─── Records for the task ───
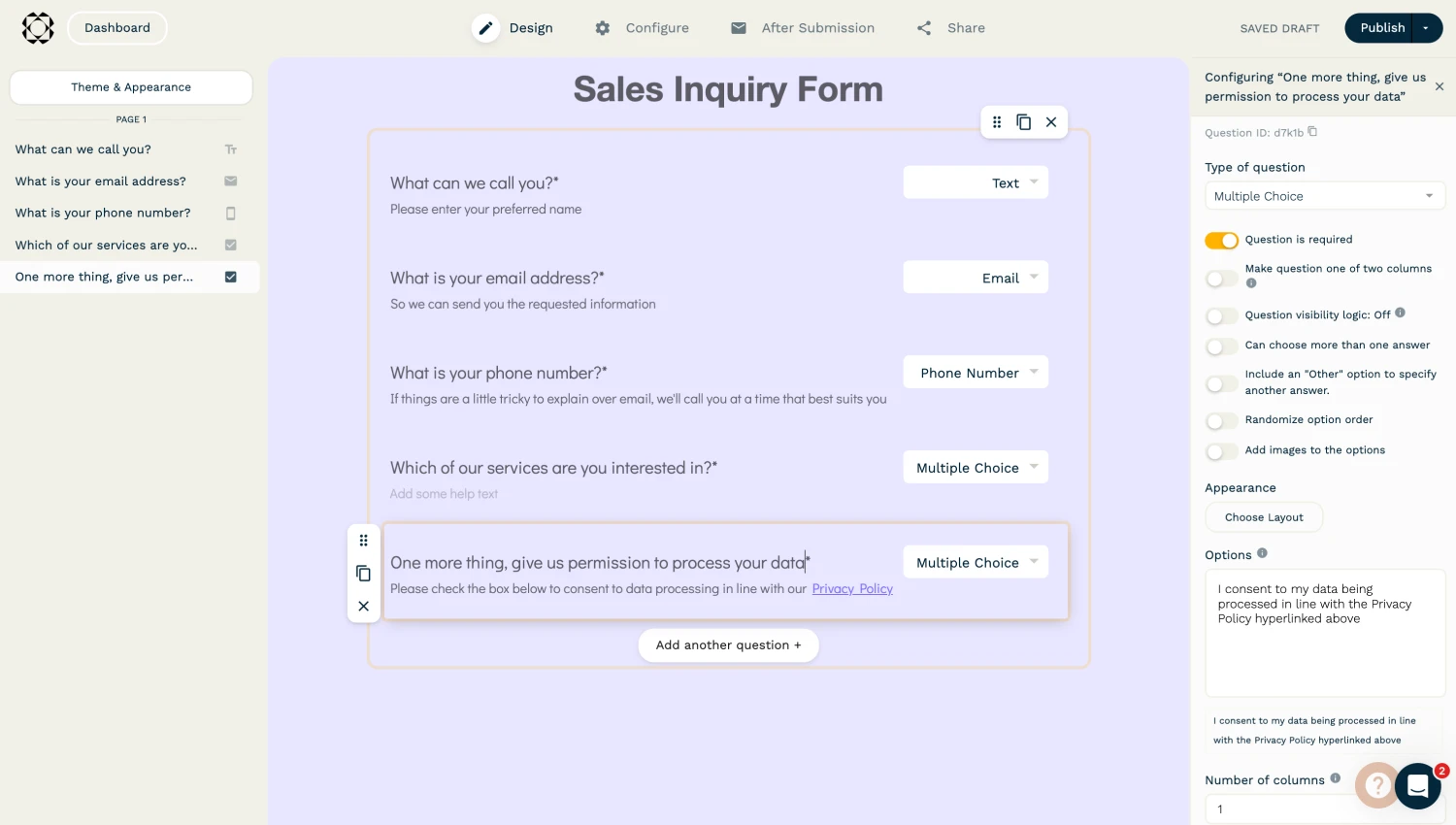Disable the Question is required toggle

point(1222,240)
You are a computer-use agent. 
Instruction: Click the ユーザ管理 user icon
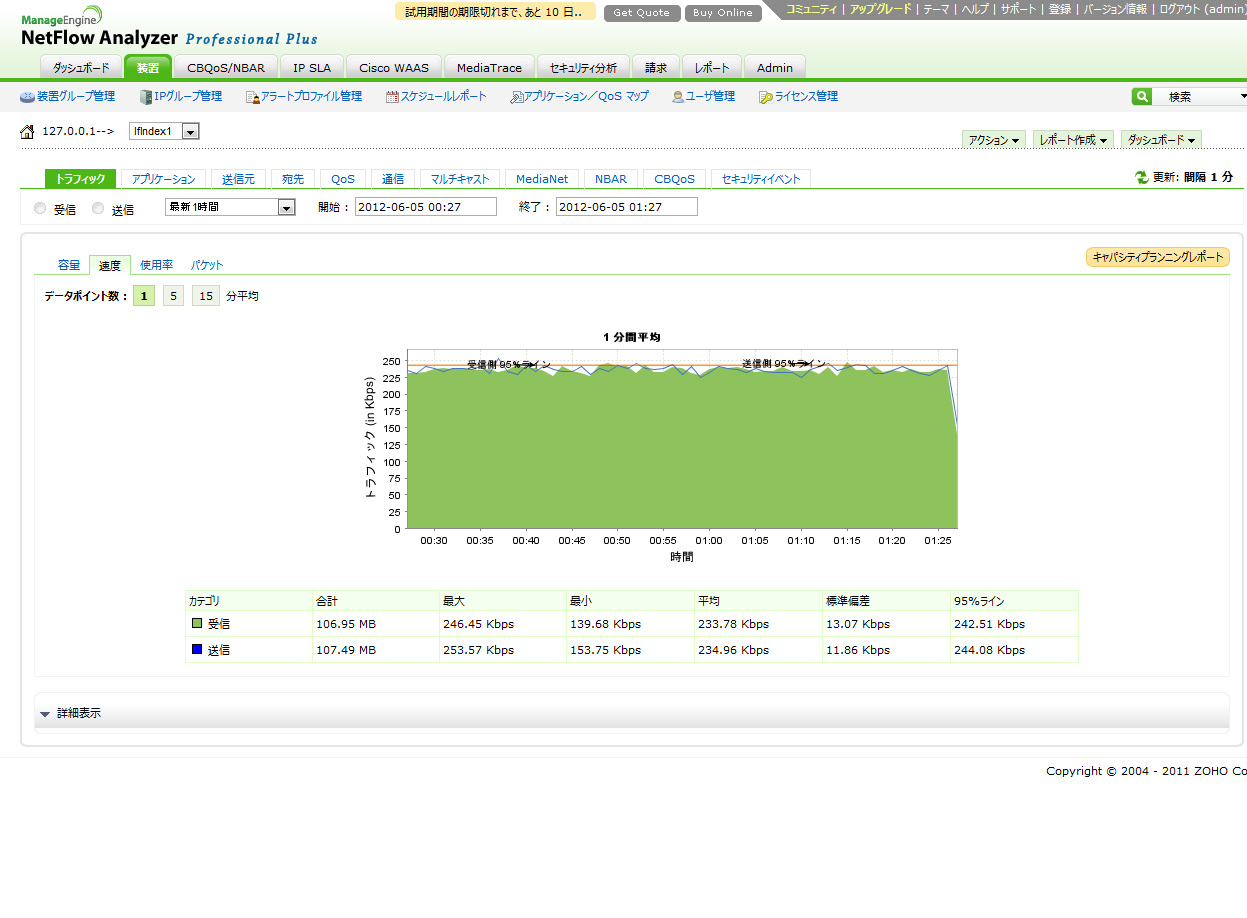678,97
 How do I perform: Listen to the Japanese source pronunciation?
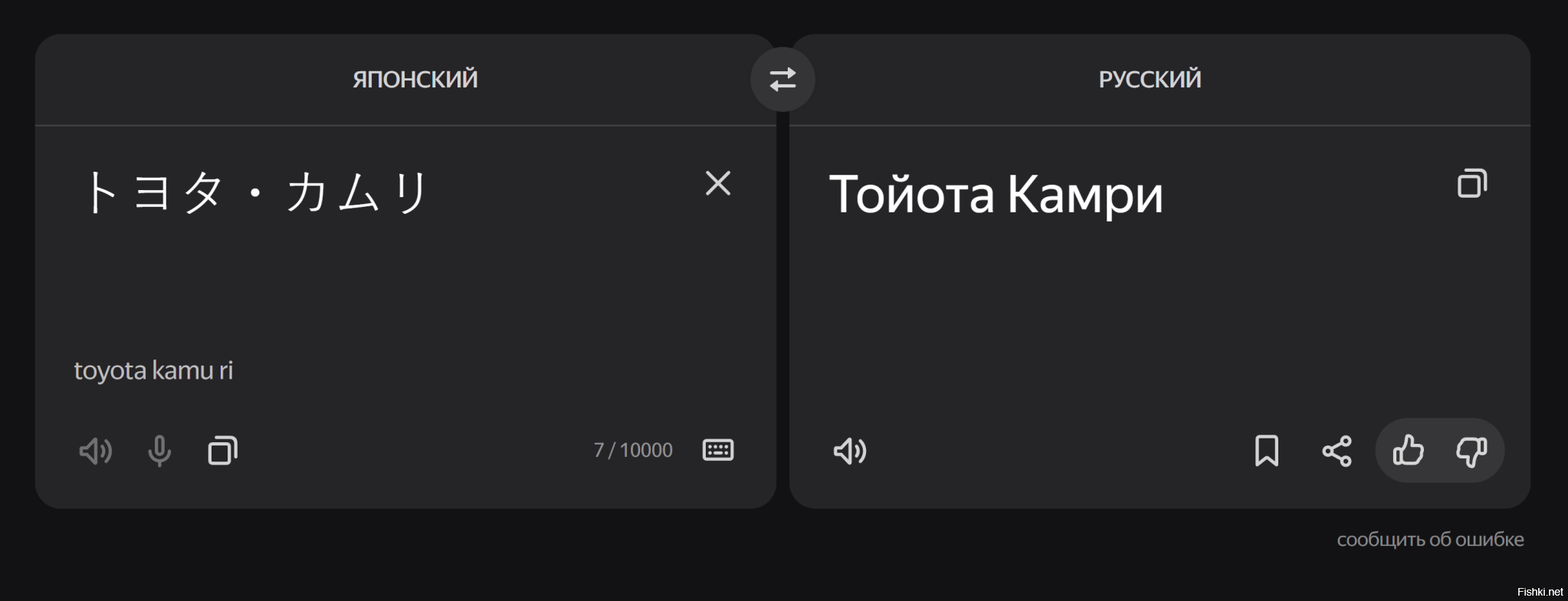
───
### Task goal
Write the lines out exactly, beginning at the line that holds "You are a computer-use agent." and stopping after the last line of the entries; include no pictures.

### Solved problem
You are a computer-use agent. 
Instruction: Click the ユーザ管理 user icon
678,97
 How do I perform: Listen to the Japanese source pronunciation?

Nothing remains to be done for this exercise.